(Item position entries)
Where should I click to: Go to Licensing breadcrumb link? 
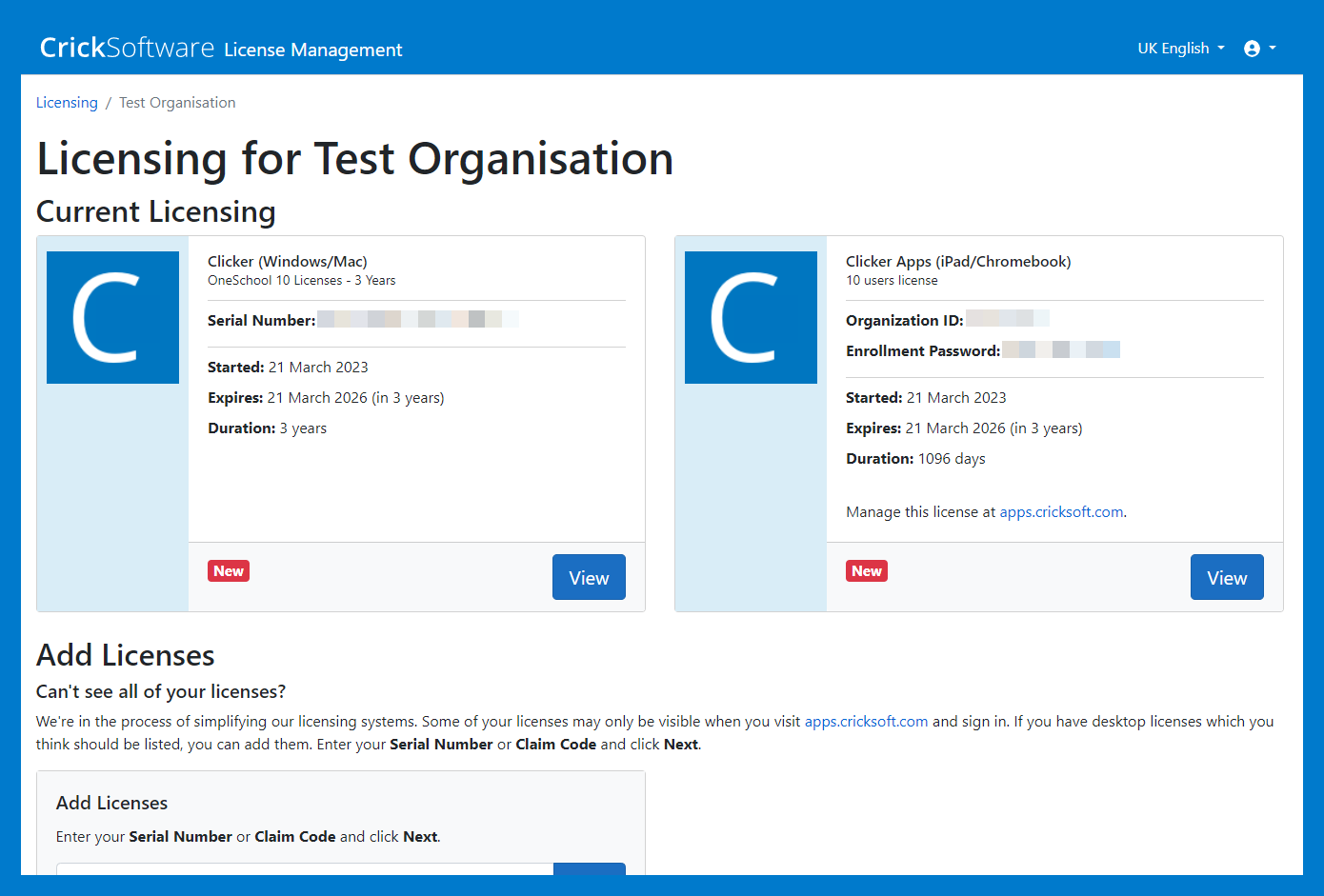67,103
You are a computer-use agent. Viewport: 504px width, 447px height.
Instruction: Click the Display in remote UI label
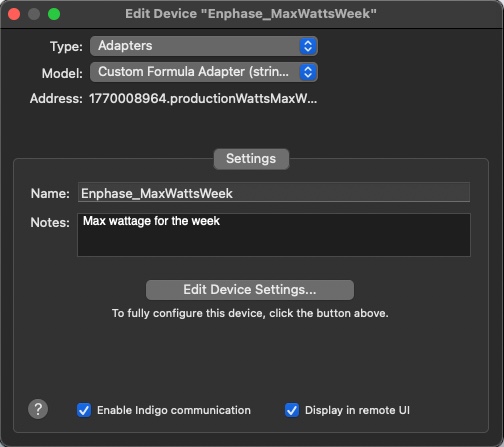tap(357, 410)
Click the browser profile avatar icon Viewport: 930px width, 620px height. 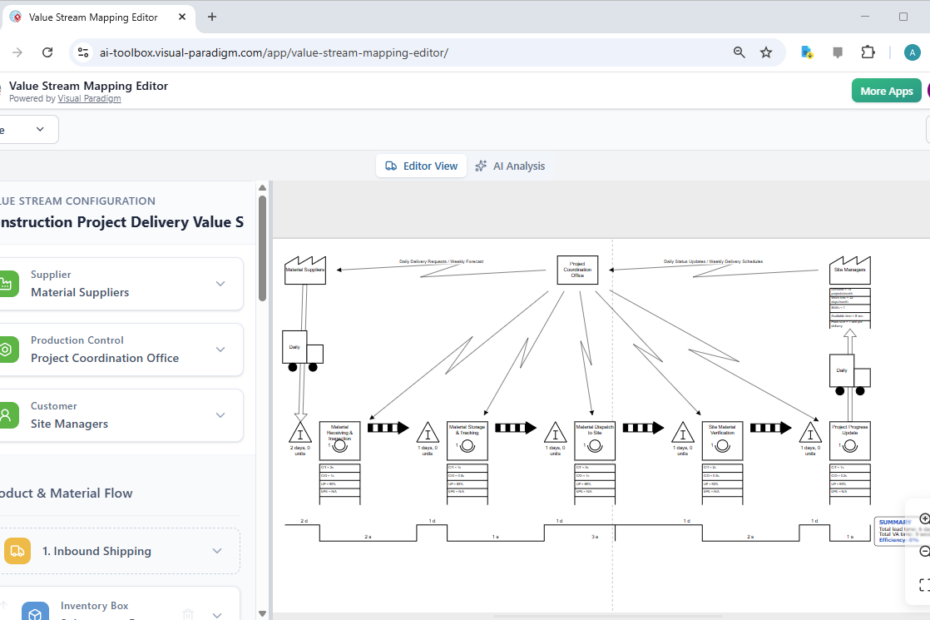pyautogui.click(x=910, y=52)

WORK TO BE COMPLETED:
Convert the item position entries, from the start through the line with "tap(357, 410)", into a two-column CSV headed text and answer, one row per entry. Put each value in a quoted field, replace line breaks with spaces, and omit the pictures.

FINISHED TASK:
text,answer
"Where should I click to: Go to Licensing breadcrumb link?","67,103"
"You are a computer-use agent. Viewport: 504px width, 447px height. Instruction: Click the Display in remote UI label","tap(357, 410)"